ABOUT THIS TASK. Write the data below out again in full, exactly as shown.

[[ EXTRACTED MATERIAL, beginning ]]

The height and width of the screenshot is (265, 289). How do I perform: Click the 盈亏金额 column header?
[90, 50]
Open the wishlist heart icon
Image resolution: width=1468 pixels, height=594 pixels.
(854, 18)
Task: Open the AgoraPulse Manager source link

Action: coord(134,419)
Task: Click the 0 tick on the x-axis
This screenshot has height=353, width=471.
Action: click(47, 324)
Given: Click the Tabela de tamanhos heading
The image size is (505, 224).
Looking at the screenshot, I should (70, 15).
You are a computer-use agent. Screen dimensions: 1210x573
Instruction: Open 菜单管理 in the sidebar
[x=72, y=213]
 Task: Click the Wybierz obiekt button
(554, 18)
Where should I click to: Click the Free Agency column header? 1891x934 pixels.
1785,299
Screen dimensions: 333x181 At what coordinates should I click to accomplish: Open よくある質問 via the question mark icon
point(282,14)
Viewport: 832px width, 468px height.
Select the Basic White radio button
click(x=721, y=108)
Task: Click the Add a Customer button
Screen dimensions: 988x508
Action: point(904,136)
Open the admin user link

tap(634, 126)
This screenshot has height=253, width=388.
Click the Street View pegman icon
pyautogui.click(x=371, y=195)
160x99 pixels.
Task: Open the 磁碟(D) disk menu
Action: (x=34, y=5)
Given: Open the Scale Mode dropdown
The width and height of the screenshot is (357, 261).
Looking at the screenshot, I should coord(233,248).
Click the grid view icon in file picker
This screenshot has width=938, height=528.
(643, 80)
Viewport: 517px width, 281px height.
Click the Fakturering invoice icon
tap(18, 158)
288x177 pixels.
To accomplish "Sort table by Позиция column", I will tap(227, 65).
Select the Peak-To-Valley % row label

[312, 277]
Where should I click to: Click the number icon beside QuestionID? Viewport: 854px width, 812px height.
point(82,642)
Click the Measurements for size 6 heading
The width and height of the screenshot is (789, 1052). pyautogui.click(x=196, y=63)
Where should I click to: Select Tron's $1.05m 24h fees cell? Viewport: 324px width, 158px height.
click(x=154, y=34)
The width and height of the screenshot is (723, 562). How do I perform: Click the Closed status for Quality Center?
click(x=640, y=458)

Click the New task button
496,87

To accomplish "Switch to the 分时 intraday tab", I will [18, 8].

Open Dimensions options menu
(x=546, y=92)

[[ EXTRACTED MATERIAL, end ]]

ANSWER.
The height and width of the screenshot is (265, 289). How do I perform: Click the 盈亏金额 column header?
[90, 50]
Open the wishlist heart icon
Image resolution: width=1468 pixels, height=594 pixels.
(854, 18)
Task: Open the AgoraPulse Manager source link

Action: coord(134,419)
Task: Click the 0 tick on the x-axis
This screenshot has height=353, width=471.
Action: click(47, 324)
Given: Click the Tabela de tamanhos heading
The image size is (505, 224).
Looking at the screenshot, I should (70, 15).
You are a computer-use agent. Screen dimensions: 1210x573
Instruction: Open 菜单管理 in the sidebar
[x=72, y=213]
 Task: Click the Wybierz obiekt button
(554, 18)
Where should I click to: Click the Free Agency column header? 1891x934 pixels.
1785,299
Screen dimensions: 333x181 At what coordinates should I click to accomplish: Open よくある質問 via the question mark icon
point(282,14)
Viewport: 832px width, 468px height.
Select the Basic White radio button
click(x=721, y=108)
Task: Click the Add a Customer button
Screen dimensions: 988x508
Action: point(904,136)
Open the admin user link

tap(634, 126)
This screenshot has height=253, width=388.
Click the Street View pegman icon
pyautogui.click(x=371, y=195)
160x99 pixels.
Task: Open the 磁碟(D) disk menu
Action: (x=34, y=5)
Given: Open the Scale Mode dropdown
The width and height of the screenshot is (357, 261).
Looking at the screenshot, I should coord(233,248).
Click the grid view icon in file picker
This screenshot has width=938, height=528.
(643, 80)
Viewport: 517px width, 281px height.
Click the Fakturering invoice icon
tap(18, 158)
288x177 pixels.
To accomplish "Sort table by Позиция column", I will tap(227, 65).
Select the Peak-To-Valley % row label

[312, 277]
Where should I click to: Click the number icon beside QuestionID? Viewport: 854px width, 812px height.
point(82,642)
Click the Measurements for size 6 heading
The width and height of the screenshot is (789, 1052). pyautogui.click(x=196, y=63)
Where should I click to: Select Tron's $1.05m 24h fees cell? Viewport: 324px width, 158px height.
click(x=154, y=34)
The width and height of the screenshot is (723, 562). How do I perform: Click the Closed status for Quality Center?
click(x=640, y=458)

Click the New task button
496,87

To accomplish "Switch to the 分时 intraday tab", I will [18, 8].

Open Dimensions options menu
(x=546, y=92)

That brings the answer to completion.